Chronic Diarrhoea: This refers to diarrhoea that lasts longer than two weeks. While there is good evidence that antimicrobials are useful in management of this condition, a search should be made for non-infectious causes as well. In the ER, unless the patient appears toxic/septic, treatment should be supportive while necessary investigations are carried out, after which targeted treatment may be started, as antimicrobials would not be warranted in the myriad other conditions that can cause persistent diarrhoea (IBD, Irritable bowel syndrome, hyperthyroidism, drugs such as selective serotonin re-uptake inhibitors (SSRIs), etc.)
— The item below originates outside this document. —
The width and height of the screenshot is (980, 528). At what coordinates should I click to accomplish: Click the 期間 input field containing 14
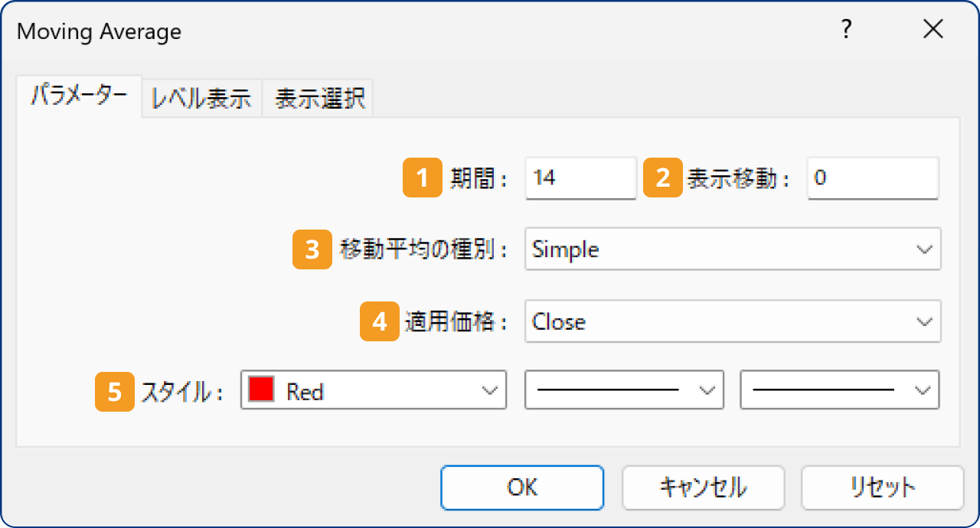click(x=580, y=178)
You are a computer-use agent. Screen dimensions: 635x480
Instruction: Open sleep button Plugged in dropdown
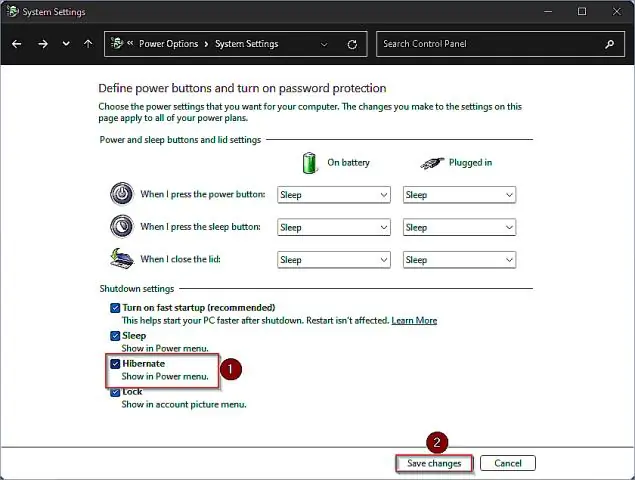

Traveller's Diarrhoea (TD): Traveller's diarrhoea may be defined as gastroenteritis that develops during, or shortly after, travel abroad. While TD has traditionally been treated with antibiotics35,36, some [writers] are arguing against its routine use.37

The reason for widespread use of short course antibiotics for management of this condition is that they have shown to modestly reduce the duration of symptoms by a few days36, though without much impact on disease severity. However, given that symptoms are typically mild and short lived in the first place and that risks of developing antibiotic associated diarrhoea (or other side effects, such as Stevens-Johnsons Syndrome) and causing development of antibiotic resistance strains are fairly high, routine use of antimicrobials in this scenario may not be justified and cannot be routinely recommended.37 Commonly used drugs in this case are ciprofloxacin or co-trimoxazole (SMX/TMP) (with ciprofloxacin apparently superior), but it is worth keeping in mind that the FDA has recently strengthened warnings on use of ciprofloxacin.38 Further, due to developing resistance of Campylobacter to fluoroquinolones in Southeast Asia, azithromycin has become the drug of choice.39

The World Gastroenterology Organisation recommends that antibiotics be considered for cases of TD with moderate to severe diarrhoea, or in cases presenting with fever and/or dysentery.35 Thus, antibiotic treatment should be limited to those with severe symptoms, or those that cannot afford to alter travel plans.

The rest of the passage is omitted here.